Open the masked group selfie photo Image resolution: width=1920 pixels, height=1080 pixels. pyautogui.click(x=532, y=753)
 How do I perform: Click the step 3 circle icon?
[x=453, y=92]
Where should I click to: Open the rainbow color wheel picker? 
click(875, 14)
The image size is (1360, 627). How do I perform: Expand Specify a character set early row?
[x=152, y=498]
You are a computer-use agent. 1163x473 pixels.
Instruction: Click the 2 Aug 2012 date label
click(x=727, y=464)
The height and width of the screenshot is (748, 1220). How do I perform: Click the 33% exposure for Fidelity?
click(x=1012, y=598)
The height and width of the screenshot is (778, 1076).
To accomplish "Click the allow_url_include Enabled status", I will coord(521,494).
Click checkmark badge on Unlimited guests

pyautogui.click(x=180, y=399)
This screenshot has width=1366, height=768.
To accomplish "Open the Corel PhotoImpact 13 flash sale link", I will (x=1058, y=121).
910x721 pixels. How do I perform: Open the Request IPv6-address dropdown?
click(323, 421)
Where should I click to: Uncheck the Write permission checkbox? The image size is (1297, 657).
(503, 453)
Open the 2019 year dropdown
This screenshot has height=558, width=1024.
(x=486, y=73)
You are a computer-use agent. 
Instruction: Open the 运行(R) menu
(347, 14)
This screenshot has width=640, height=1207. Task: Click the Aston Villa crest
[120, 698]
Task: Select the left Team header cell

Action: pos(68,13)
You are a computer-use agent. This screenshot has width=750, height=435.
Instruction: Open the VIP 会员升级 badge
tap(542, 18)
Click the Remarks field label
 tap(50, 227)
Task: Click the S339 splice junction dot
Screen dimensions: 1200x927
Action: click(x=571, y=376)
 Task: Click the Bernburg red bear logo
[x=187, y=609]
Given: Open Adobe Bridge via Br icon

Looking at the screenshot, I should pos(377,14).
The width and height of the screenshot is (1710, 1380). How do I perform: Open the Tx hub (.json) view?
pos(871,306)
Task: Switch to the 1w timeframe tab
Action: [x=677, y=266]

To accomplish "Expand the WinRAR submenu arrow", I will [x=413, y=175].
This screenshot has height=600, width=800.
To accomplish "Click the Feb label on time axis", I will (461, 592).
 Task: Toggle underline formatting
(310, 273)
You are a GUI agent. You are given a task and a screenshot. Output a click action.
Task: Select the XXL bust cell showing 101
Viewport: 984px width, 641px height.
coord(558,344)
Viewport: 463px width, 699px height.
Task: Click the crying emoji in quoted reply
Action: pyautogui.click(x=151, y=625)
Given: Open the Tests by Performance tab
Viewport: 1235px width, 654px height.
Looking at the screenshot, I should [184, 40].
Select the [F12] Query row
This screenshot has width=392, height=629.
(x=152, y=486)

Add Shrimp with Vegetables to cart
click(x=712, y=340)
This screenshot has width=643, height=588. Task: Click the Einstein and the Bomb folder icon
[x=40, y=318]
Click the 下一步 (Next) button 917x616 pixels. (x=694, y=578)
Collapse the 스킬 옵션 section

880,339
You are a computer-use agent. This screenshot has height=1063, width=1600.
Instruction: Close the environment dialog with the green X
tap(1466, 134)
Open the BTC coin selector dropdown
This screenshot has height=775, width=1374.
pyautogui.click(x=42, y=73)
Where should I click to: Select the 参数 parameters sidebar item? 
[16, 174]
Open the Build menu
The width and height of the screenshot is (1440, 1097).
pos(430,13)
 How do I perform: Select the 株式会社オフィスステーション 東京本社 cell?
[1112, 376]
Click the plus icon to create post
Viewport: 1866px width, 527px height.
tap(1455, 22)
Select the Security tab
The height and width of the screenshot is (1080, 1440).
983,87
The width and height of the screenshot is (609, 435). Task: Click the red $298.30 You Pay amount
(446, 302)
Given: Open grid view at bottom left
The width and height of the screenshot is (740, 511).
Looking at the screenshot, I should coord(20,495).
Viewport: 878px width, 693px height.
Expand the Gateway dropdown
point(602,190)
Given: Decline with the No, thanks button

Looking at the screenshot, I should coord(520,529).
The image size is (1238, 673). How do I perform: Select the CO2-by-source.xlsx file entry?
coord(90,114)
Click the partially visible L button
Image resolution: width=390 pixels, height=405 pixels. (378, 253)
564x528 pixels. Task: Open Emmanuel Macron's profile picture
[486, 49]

## ASSIGNED TASK:
Reproduce the material above in full, exactly.

## WRITTEN ANSWER:
Open the masked group selfie photo Image resolution: width=1920 pixels, height=1080 pixels. pyautogui.click(x=532, y=753)
 How do I perform: Click the step 3 circle icon?
[x=453, y=92]
Where should I click to: Open the rainbow color wheel picker? 
click(875, 14)
The image size is (1360, 627). How do I perform: Expand Specify a character set early row?
[x=152, y=498]
You are a computer-use agent. 1163x473 pixels.
Instruction: Click the 2 Aug 2012 date label
click(x=727, y=464)
The height and width of the screenshot is (748, 1220). How do I perform: Click the 33% exposure for Fidelity?
click(x=1012, y=598)
The height and width of the screenshot is (778, 1076).
To accomplish "Click the allow_url_include Enabled status", I will coord(521,494).
Click checkmark badge on Unlimited guests

pyautogui.click(x=180, y=399)
This screenshot has width=1366, height=768.
To accomplish "Open the Corel PhotoImpact 13 flash sale link", I will (x=1058, y=121).
910x721 pixels. How do I perform: Open the Request IPv6-address dropdown?
click(323, 421)
Where should I click to: Uncheck the Write permission checkbox? The image size is (1297, 657).
(503, 453)
Open the 2019 year dropdown
This screenshot has height=558, width=1024.
(x=486, y=73)
You are a computer-use agent. 
Instruction: Open the 运行(R) menu
(347, 14)
This screenshot has width=640, height=1207. Task: Click the Aston Villa crest
[120, 698]
Task: Select the left Team header cell

Action: pos(68,13)
You are a computer-use agent. This screenshot has width=750, height=435.
Instruction: Open the VIP 会员升级 badge
tap(542, 18)
Click the Remarks field label
 tap(50, 227)
Task: Click the S339 splice junction dot
Screen dimensions: 1200x927
Action: click(x=571, y=376)
 Task: Click the Bernburg red bear logo
[x=187, y=609]
Given: Open Adobe Bridge via Br icon

Looking at the screenshot, I should pos(377,14).
The width and height of the screenshot is (1710, 1380). How do I perform: Open the Tx hub (.json) view?
pos(871,306)
Task: Switch to the 1w timeframe tab
Action: [x=677, y=266]

To accomplish "Expand the WinRAR submenu arrow", I will [x=413, y=175].
This screenshot has height=600, width=800.
To accomplish "Click the Feb label on time axis", I will (461, 592).
 Task: Toggle underline formatting
(310, 273)
You are a GUI agent. You are given a task and a screenshot. Output a click action.
Task: Select the XXL bust cell showing 101
Viewport: 984px width, 641px height.
coord(558,344)
Viewport: 463px width, 699px height.
Task: Click the crying emoji in quoted reply
Action: pyautogui.click(x=151, y=625)
Given: Open the Tests by Performance tab
Viewport: 1235px width, 654px height.
Looking at the screenshot, I should [184, 40].
Select the [F12] Query row
This screenshot has width=392, height=629.
(x=152, y=486)

Add Shrimp with Vegetables to cart
click(x=712, y=340)
This screenshot has width=643, height=588. Task: Click the Einstein and the Bomb folder icon
[x=40, y=318]
Click the 下一步 (Next) button 917x616 pixels. (x=694, y=578)
Collapse the 스킬 옵션 section

880,339
You are a computer-use agent. This screenshot has height=1063, width=1600.
Instruction: Close the environment dialog with the green X
tap(1466, 134)
Open the BTC coin selector dropdown
This screenshot has height=775, width=1374.
pyautogui.click(x=42, y=73)
Where should I click to: Select the 参数 parameters sidebar item? 
[16, 174]
Open the Build menu
The width and height of the screenshot is (1440, 1097).
pos(430,13)
 How do I perform: Select the 株式会社オフィスステーション 東京本社 cell?
[1112, 376]
Click the plus icon to create post
Viewport: 1866px width, 527px height.
tap(1455, 22)
Select the Security tab
The height and width of the screenshot is (1080, 1440).
983,87
The width and height of the screenshot is (609, 435). Task: Click the red $298.30 You Pay amount
(446, 302)
Given: Open grid view at bottom left
The width and height of the screenshot is (740, 511).
Looking at the screenshot, I should coord(20,495).
Viewport: 878px width, 693px height.
Expand the Gateway dropdown
point(602,190)
Given: Decline with the No, thanks button

Looking at the screenshot, I should coord(520,529).
The image size is (1238, 673). How do I perform: Select the CO2-by-source.xlsx file entry?
coord(90,114)
Click the partially visible L button
Image resolution: width=390 pixels, height=405 pixels. (378, 253)
564x528 pixels. Task: Open Emmanuel Macron's profile picture
[486, 49]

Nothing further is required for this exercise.